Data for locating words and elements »
☆ ☆ ☆ ☆ ☆ ☆ ☆

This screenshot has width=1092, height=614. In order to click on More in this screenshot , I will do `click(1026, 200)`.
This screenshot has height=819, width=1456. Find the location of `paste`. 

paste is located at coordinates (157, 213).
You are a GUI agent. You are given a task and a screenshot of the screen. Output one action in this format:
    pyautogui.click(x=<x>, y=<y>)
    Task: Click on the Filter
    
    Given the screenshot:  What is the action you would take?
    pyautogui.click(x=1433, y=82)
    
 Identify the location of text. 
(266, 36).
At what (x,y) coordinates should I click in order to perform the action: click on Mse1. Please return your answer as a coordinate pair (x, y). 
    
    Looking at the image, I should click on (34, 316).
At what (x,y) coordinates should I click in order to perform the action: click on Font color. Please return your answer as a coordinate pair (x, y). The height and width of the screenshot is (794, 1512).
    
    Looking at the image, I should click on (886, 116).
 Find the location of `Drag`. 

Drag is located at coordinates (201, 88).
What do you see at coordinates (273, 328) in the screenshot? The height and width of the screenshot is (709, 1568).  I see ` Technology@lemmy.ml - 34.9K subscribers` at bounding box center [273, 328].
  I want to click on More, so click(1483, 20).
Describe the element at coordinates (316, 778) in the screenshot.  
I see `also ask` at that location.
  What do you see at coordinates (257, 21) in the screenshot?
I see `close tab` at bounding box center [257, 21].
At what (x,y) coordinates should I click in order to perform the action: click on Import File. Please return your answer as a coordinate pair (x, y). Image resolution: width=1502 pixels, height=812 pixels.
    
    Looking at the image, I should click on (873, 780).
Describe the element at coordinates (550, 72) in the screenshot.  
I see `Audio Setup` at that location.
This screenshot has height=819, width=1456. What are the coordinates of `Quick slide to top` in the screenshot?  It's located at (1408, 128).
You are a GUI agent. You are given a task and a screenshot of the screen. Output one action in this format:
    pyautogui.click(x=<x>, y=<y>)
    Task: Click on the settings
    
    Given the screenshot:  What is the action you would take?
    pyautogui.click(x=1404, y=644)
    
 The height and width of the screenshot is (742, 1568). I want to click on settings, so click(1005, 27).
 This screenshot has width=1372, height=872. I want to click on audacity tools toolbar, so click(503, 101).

☆ ☆ ☆ ☆ ☆ ☆ ☆

SHORT PROBLEM » Reproduce all of the records above word for word, from the first line to the last.

CORRECT RESPONSE »
This screenshot has width=1092, height=614. In order to click on More in this screenshot , I will do `click(1026, 200)`.
This screenshot has height=819, width=1456. Find the location of `paste`. 

paste is located at coordinates (157, 213).
You are a GUI agent. You are given a task and a screenshot of the screen. Output one action in this format:
    pyautogui.click(x=<x>, y=<y>)
    Task: Click on the Filter
    
    Given the screenshot:  What is the action you would take?
    pyautogui.click(x=1433, y=82)
    
 Identify the location of text. 
(266, 36).
At what (x,y) coordinates should I click in order to perform the action: click on Mse1. Please return your answer as a coordinate pair (x, y). 
    
    Looking at the image, I should click on (34, 316).
At what (x,y) coordinates should I click in order to perform the action: click on Font color. Please return your answer as a coordinate pair (x, y). The height and width of the screenshot is (794, 1512).
    
    Looking at the image, I should click on (886, 116).
 Find the location of `Drag`. 

Drag is located at coordinates (201, 88).
What do you see at coordinates (273, 328) in the screenshot? The height and width of the screenshot is (709, 1568).  I see ` Technology@lemmy.ml - 34.9K subscribers` at bounding box center [273, 328].
  I want to click on More, so click(1483, 20).
Describe the element at coordinates (316, 778) in the screenshot.  
I see `also ask` at that location.
  What do you see at coordinates (257, 21) in the screenshot?
I see `close tab` at bounding box center [257, 21].
At what (x,y) coordinates should I click in order to perform the action: click on Import File. Please return your answer as a coordinate pair (x, y). Image resolution: width=1502 pixels, height=812 pixels.
    
    Looking at the image, I should click on (873, 780).
Describe the element at coordinates (550, 72) in the screenshot.  
I see `Audio Setup` at that location.
This screenshot has height=819, width=1456. What are the coordinates of `Quick slide to top` in the screenshot?  It's located at (1408, 128).
You are a GUI agent. You are given a task and a screenshot of the screen. Output one action in this format:
    pyautogui.click(x=<x>, y=<y>)
    Task: Click on the settings
    
    Given the screenshot:  What is the action you would take?
    pyautogui.click(x=1404, y=644)
    
 The height and width of the screenshot is (742, 1568). I want to click on settings, so click(1005, 27).
 This screenshot has width=1372, height=872. I want to click on audacity tools toolbar, so click(503, 101).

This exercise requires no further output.